Instructions to follow: Swap "GUI agent" for "screen agent" throughout the items below, and write them out again with everything else left the same.

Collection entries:
┄┄┄┄┄┄┄┄┄┄
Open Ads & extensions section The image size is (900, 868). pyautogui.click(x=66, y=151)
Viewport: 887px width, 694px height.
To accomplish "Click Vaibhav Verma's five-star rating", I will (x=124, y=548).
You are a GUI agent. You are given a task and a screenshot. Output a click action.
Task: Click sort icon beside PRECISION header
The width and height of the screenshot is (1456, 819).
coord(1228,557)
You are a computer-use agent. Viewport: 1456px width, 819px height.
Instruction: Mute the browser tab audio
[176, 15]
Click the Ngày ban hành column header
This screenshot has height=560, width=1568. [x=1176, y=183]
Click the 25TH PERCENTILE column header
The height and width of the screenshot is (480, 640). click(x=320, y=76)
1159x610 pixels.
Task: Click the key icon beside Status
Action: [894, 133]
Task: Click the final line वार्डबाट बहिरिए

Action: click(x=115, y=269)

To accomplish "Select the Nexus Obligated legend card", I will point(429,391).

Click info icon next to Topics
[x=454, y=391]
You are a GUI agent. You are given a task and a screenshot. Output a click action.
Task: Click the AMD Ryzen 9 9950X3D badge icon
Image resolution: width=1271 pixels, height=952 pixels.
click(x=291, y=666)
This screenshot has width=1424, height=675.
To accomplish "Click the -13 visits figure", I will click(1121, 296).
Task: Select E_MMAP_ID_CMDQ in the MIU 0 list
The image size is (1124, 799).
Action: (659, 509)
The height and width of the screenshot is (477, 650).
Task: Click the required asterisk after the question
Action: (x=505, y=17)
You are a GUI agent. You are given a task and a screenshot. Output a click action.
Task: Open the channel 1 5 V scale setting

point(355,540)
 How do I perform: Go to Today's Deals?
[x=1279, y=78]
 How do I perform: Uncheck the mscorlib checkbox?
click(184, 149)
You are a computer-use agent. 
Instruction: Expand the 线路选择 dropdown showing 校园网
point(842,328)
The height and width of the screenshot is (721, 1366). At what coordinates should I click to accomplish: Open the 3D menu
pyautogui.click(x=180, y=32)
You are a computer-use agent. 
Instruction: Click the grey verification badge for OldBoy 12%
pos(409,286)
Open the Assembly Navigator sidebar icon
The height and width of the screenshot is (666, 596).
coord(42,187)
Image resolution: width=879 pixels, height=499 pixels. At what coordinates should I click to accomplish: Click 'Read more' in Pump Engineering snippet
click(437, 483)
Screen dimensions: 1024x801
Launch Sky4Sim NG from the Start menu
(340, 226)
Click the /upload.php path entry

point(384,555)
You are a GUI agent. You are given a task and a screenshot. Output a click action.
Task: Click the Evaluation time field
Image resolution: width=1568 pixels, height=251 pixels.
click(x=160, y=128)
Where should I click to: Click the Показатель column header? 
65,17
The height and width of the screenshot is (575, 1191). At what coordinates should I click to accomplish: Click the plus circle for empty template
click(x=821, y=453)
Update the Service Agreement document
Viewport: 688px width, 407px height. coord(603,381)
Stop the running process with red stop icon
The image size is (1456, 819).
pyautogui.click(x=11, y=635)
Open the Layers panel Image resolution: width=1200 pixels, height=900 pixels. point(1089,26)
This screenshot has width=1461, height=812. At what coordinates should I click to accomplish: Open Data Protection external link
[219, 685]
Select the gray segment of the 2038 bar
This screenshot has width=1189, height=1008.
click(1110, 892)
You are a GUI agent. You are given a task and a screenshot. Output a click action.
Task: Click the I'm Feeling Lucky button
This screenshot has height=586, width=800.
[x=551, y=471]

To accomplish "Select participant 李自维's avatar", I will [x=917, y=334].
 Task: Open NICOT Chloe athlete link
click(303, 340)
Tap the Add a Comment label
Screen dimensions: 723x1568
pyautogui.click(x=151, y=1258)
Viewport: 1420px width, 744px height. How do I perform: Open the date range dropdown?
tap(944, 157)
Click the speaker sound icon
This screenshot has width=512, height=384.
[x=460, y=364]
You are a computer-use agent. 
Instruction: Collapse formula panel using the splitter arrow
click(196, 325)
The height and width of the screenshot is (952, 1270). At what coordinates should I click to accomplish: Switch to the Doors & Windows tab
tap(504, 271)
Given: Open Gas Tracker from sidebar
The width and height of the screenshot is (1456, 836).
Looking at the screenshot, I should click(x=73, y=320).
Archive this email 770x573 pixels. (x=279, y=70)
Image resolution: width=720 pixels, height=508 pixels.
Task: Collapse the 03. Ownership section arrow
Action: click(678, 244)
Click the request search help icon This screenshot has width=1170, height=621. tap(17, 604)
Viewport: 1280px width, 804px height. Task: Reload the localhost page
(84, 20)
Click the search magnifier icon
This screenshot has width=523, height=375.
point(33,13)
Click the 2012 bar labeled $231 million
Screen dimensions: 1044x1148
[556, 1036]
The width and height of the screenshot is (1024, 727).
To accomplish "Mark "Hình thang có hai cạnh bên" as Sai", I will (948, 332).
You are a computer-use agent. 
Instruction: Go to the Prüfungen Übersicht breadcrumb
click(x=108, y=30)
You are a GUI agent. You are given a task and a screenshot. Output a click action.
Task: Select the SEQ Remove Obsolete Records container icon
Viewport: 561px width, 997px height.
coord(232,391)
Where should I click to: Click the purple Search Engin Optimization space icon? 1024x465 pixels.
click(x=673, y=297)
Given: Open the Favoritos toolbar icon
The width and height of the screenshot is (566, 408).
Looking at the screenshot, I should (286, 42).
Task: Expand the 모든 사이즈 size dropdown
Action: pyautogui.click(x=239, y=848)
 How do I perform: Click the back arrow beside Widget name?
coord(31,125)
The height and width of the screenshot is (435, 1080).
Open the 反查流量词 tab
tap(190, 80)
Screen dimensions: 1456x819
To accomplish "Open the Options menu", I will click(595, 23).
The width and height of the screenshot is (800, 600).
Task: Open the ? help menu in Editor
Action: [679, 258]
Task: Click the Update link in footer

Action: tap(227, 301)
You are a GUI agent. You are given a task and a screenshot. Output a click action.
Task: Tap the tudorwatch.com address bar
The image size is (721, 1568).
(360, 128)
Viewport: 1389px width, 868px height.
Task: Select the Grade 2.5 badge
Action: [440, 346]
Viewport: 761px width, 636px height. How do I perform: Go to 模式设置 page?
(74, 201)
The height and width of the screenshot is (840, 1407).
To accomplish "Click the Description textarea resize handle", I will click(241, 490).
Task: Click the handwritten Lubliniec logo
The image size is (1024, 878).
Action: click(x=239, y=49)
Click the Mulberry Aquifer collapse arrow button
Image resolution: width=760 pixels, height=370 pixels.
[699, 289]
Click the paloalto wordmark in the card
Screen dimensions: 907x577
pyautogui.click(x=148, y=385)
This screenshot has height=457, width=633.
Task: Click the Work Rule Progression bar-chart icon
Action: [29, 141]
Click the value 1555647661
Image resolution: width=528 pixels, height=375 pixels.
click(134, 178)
┄┄┄┄┄┄┄┄┄┄
Finished exercise:
Open Ads & extensions section The image size is (900, 868). pyautogui.click(x=66, y=151)
Viewport: 887px width, 694px height.
To accomplish "Click Vaibhav Verma's five-star rating", I will (x=124, y=548).
You are a screen agent. You are given a task and a screenshot. Output a click action.
Task: Click sort icon beside PRECISION header
The width and height of the screenshot is (1456, 819).
coord(1228,557)
You are a computer-use agent. Viewport: 1456px width, 819px height.
Instruction: Mute the browser tab audio
[176, 15]
Click the Ngày ban hành column header
This screenshot has height=560, width=1568. [x=1176, y=183]
Click the 25TH PERCENTILE column header
The height and width of the screenshot is (480, 640). click(x=320, y=76)
1159x610 pixels.
Task: Click the key icon beside Status
Action: [894, 133]
Task: Click the final line वार्डबाट बहिरिए

Action: click(x=115, y=269)

To accomplish "Select the Nexus Obligated legend card", I will point(429,391).

Click info icon next to Topics
[x=454, y=391]
You are a screen agent. You are given a task and a screenshot. Output a click action.
Task: Click the AMD Ryzen 9 9950X3D badge icon
Image resolution: width=1271 pixels, height=952 pixels.
click(x=291, y=666)
This screenshot has width=1424, height=675.
To accomplish "Click the -13 visits figure", I will click(1121, 296).
Task: Select E_MMAP_ID_CMDQ in the MIU 0 list
The image size is (1124, 799).
Action: (659, 509)
The height and width of the screenshot is (477, 650).
Task: Click the required asterisk after the question
Action: (x=505, y=17)
You are a screen agent. You are given a task and a screenshot. Output a click action.
Task: Open the channel 1 5 V scale setting

point(355,540)
 How do I perform: Go to Today's Deals?
[x=1279, y=78]
 How do I perform: Uncheck the mscorlib checkbox?
click(184, 149)
You are a computer-use agent. 
Instruction: Expand the 线路选择 dropdown showing 校园网
point(842,328)
The height and width of the screenshot is (721, 1366). At what coordinates should I click to accomplish: Open the 3D menu
pyautogui.click(x=180, y=32)
You are a computer-use agent. 
Instruction: Click the grey verification badge for OldBoy 12%
pos(409,286)
Open the Assembly Navigator sidebar icon
The height and width of the screenshot is (666, 596).
coord(42,187)
Image resolution: width=879 pixels, height=499 pixels. At what coordinates should I click to accomplish: Click 'Read more' in Pump Engineering snippet
click(437, 483)
Screen dimensions: 1024x801
Launch Sky4Sim NG from the Start menu
(340, 226)
Click the /upload.php path entry

point(384,555)
You are a screen agent. You are given a task and a screenshot. Output a click action.
Task: Click the Evaluation time field
Image resolution: width=1568 pixels, height=251 pixels.
click(x=160, y=128)
Where should I click to: Click the Показатель column header? 
65,17
The height and width of the screenshot is (575, 1191). At what coordinates should I click to accomplish: Click the plus circle for empty template
click(x=821, y=453)
Update the Service Agreement document
Viewport: 688px width, 407px height. coord(603,381)
Stop the running process with red stop icon
The image size is (1456, 819).
pyautogui.click(x=11, y=635)
Open the Layers panel Image resolution: width=1200 pixels, height=900 pixels. point(1089,26)
This screenshot has width=1461, height=812. At what coordinates should I click to accomplish: Open Data Protection external link
[219, 685]
Select the gray segment of the 2038 bar
This screenshot has width=1189, height=1008.
click(1110, 892)
You are a screen agent. You are given a task and a screenshot. Output a click action.
Task: Click the I'm Feeling Lucky button
This screenshot has height=586, width=800.
[x=551, y=471]

To accomplish "Select participant 李自维's avatar", I will [x=917, y=334].
 Task: Open NICOT Chloe athlete link
click(303, 340)
Tap the Add a Comment label
Screen dimensions: 723x1568
pyautogui.click(x=151, y=1258)
Viewport: 1420px width, 744px height. How do I perform: Open the date range dropdown?
tap(944, 157)
Click the speaker sound icon
This screenshot has width=512, height=384.
[x=460, y=364]
You are a computer-use agent. 
Instruction: Collapse formula panel using the splitter arrow
click(196, 325)
The height and width of the screenshot is (952, 1270). At what coordinates should I click to accomplish: Switch to the Doors & Windows tab
tap(504, 271)
Given: Open Gas Tracker from sidebar
The width and height of the screenshot is (1456, 836).
Looking at the screenshot, I should click(x=73, y=320).
Archive this email 770x573 pixels. (x=279, y=70)
Image resolution: width=720 pixels, height=508 pixels.
Task: Collapse the 03. Ownership section arrow
Action: click(678, 244)
Click the request search help icon This screenshot has width=1170, height=621. tap(17, 604)
Viewport: 1280px width, 804px height. Task: Reload the localhost page
(84, 20)
Click the search magnifier icon
This screenshot has width=523, height=375.
point(33,13)
Click the 2012 bar labeled $231 million
Screen dimensions: 1044x1148
[556, 1036]
The width and height of the screenshot is (1024, 727).
To accomplish "Mark "Hình thang có hai cạnh bên" as Sai", I will (948, 332).
You are a computer-use agent. 
Instruction: Go to the Prüfungen Übersicht breadcrumb
click(x=108, y=30)
You are a screen agent. You are given a task and a screenshot. Output a click action.
Task: Select the SEQ Remove Obsolete Records container icon
Viewport: 561px width, 997px height.
coord(232,391)
Where should I click to: Click the purple Search Engin Optimization space icon? 1024x465 pixels.
click(x=673, y=297)
Given: Open the Favoritos toolbar icon
The width and height of the screenshot is (566, 408).
Looking at the screenshot, I should (286, 42).
Task: Expand the 모든 사이즈 size dropdown
Action: pyautogui.click(x=239, y=848)
 How do I perform: Click the back arrow beside Widget name?
coord(31,125)
The height and width of the screenshot is (435, 1080).
Open the 反查流量词 tab
tap(190, 80)
Screen dimensions: 1456x819
To accomplish "Open the Options menu", I will click(595, 23).
The width and height of the screenshot is (800, 600).
Task: Open the ? help menu in Editor
Action: [679, 258]
Task: Click the Update link in footer

Action: tap(227, 301)
You are a screen agent. You are given a task and a screenshot. Output a click action.
Task: Tap the tudorwatch.com address bar
The image size is (721, 1568).
(360, 128)
Viewport: 1389px width, 868px height.
Task: Select the Grade 2.5 badge
Action: [440, 346]
Viewport: 761px width, 636px height. How do I perform: Go to 模式设置 page?
(74, 201)
The height and width of the screenshot is (840, 1407).
To accomplish "Click the Description textarea resize handle", I will click(241, 490).
Task: Click the handwritten Lubliniec logo
The image size is (1024, 878).
Action: click(x=239, y=49)
Click the Mulberry Aquifer collapse arrow button
Image resolution: width=760 pixels, height=370 pixels.
[699, 289]
Click the paloalto wordmark in the card
Screen dimensions: 907x577
pyautogui.click(x=148, y=385)
This screenshot has height=457, width=633.
Task: Click the Work Rule Progression bar-chart icon
Action: [29, 141]
Click the value 1555647661
Image resolution: width=528 pixels, height=375 pixels.
click(134, 178)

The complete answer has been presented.